We've also got to help by cooperating. We must be known as the Convention that believes in biblical fidelity and engaging people in culture, and we must learn to do it together. A theological renaissance that's not followed by biblical evangelism and missions is odd indeed.

We need all hands on deck for the Great Commission. We need a new common passion: reaching a lost world for Jesus. Brothers and sisters, it is not — and must not be — a liberal thing to call people to unite around missions. If we have a solid and settled theology, what we've got to do now is to cooperate.

"Come over and help us"

There's one more little word in our sentence — the word "us." "Come over and help us." Luke doesn't say, "Come and debate theology." He says, "Come over and help us!" We have got to do what it takes so men and women hear the Gospel of Jesus Christ. Too many of us love our preferences, our tertiary issues, our factions more than lost people — and lost people matter to God! Brothers and sisters, it's not what kind of songs you sing. It doesn't matter what you call yourself. What matters is our biblical mission — a faithful message of the Gospel lived out in a scripturally-sound church telling the Good News of the Cross and the Kingdom.

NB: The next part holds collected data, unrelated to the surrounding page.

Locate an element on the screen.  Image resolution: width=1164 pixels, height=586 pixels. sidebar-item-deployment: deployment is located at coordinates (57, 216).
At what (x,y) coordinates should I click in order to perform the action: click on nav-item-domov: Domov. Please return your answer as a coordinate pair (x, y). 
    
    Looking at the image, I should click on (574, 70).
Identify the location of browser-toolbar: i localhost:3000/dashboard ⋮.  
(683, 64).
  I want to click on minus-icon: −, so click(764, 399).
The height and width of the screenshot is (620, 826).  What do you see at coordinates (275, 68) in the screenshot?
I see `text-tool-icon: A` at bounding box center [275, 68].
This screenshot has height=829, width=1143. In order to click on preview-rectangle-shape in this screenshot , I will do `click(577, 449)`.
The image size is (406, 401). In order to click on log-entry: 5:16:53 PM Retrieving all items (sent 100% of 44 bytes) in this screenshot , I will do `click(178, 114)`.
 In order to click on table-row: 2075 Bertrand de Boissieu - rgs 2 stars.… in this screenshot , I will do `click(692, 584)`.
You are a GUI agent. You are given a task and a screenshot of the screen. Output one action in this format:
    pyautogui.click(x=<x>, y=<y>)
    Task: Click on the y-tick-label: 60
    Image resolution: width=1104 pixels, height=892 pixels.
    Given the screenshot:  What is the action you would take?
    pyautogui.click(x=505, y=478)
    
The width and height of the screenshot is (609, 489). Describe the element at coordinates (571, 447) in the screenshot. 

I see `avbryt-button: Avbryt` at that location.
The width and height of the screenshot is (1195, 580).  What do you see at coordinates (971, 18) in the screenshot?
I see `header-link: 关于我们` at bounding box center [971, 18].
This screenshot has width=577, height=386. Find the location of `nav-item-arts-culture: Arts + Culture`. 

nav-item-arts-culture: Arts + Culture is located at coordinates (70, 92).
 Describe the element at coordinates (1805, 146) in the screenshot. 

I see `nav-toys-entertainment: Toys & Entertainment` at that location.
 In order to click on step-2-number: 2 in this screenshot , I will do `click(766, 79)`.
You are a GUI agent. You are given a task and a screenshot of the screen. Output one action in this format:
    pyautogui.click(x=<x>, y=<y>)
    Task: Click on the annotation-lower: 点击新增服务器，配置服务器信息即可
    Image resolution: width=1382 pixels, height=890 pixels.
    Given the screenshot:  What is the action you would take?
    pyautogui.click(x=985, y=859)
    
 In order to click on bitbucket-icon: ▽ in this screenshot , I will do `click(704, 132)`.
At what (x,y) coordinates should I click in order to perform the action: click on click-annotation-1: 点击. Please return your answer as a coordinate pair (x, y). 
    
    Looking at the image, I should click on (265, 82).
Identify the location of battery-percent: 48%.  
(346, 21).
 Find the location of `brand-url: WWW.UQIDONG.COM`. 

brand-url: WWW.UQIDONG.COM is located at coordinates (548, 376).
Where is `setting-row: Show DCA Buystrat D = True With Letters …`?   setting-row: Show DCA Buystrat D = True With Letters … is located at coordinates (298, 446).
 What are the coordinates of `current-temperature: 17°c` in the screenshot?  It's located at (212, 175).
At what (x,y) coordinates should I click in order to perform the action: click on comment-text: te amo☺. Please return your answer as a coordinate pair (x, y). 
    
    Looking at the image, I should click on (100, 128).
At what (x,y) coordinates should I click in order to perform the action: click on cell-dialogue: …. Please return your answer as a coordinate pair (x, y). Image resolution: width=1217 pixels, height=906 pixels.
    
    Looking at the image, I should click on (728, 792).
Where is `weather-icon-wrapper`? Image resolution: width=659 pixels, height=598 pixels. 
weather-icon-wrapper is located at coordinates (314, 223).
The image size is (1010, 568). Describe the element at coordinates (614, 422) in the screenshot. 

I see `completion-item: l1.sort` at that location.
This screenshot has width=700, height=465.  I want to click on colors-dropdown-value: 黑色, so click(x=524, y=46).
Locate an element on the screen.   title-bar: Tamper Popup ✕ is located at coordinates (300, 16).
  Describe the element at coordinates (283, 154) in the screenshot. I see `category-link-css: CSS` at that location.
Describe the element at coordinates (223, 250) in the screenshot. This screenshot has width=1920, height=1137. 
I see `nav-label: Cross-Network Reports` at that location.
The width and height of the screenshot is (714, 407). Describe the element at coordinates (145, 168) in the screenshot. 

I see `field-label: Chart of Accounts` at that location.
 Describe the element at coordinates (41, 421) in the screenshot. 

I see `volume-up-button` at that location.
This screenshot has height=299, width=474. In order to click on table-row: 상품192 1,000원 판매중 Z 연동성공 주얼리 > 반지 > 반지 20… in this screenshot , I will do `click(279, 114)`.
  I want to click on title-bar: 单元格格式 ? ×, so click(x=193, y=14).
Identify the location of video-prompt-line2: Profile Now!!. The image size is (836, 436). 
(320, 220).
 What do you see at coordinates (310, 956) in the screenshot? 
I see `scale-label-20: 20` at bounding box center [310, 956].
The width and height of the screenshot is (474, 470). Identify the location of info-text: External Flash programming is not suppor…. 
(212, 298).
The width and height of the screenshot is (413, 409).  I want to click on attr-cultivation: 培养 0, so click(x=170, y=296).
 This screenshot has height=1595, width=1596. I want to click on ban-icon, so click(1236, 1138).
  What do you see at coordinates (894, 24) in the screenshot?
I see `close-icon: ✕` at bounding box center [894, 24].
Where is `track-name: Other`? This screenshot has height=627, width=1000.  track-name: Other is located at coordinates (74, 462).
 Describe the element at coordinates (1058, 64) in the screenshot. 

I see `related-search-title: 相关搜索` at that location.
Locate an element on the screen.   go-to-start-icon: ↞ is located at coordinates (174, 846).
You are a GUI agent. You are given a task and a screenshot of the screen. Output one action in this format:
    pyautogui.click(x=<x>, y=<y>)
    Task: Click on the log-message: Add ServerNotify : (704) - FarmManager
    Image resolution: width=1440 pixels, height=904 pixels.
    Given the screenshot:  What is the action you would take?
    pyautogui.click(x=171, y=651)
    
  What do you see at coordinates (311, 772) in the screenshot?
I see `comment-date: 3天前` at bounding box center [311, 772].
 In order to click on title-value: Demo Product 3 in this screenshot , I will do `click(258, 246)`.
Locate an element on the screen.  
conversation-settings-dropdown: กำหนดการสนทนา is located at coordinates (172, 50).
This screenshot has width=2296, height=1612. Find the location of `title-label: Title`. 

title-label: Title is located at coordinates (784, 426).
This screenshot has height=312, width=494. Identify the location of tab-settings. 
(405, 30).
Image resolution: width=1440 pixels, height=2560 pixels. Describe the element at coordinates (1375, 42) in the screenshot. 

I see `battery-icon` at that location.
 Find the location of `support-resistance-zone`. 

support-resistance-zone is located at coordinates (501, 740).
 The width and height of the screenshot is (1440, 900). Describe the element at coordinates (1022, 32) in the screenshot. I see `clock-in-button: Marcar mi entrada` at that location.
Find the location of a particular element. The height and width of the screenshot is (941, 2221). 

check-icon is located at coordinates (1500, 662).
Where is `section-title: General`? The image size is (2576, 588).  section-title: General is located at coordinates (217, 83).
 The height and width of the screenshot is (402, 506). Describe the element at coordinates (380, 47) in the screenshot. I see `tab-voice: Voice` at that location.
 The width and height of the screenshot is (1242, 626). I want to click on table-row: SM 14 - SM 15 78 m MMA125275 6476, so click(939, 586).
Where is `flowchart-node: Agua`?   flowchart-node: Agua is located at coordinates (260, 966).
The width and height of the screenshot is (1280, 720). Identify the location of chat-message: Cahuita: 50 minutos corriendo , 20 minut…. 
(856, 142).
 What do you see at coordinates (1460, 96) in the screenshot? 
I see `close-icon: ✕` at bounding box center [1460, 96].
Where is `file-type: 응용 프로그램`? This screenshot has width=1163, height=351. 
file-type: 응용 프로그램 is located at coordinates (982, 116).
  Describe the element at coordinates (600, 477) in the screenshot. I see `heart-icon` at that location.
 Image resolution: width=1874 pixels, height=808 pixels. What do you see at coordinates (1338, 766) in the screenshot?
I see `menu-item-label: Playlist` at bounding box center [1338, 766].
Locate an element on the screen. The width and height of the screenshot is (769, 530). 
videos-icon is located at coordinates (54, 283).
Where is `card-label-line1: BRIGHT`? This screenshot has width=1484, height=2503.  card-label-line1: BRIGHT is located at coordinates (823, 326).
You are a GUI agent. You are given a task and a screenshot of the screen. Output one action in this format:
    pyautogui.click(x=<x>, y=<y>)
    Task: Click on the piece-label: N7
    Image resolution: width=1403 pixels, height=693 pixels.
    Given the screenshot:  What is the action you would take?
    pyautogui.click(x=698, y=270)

I have a funny-shaped foot, and it takes a while for a new shoe to adjust. So I wear my shoes a long time. But when the sole begins to wear out, and I step in a puddle, the water will rush up between my toes. Even though I don't like breaking in new shoes, I'll get a new pair when the water starts seeping in. I'll put up with the pain because of the greater benefit.

People never change until the pain of staying the same is greater than the pain of change. We can bemoan declining baptisms another year, or we can figure out we need to change to reach North America for Jesus Christ.

Luke records, After he had seen the vision, we immediately made efforts to set out for Macedonia, concluding that God had called us to evangelize them. Could we leave this Convention with a passion for mission? Could we leave this Convention with a vision for the people of our community? After we hear the cry, "Come over and help us," can we cry out like Isaiah, "Here I am, Lord, send me"?

God help us that we might be focused on His mission for His purposes, and that His name and His fame might become more widely known.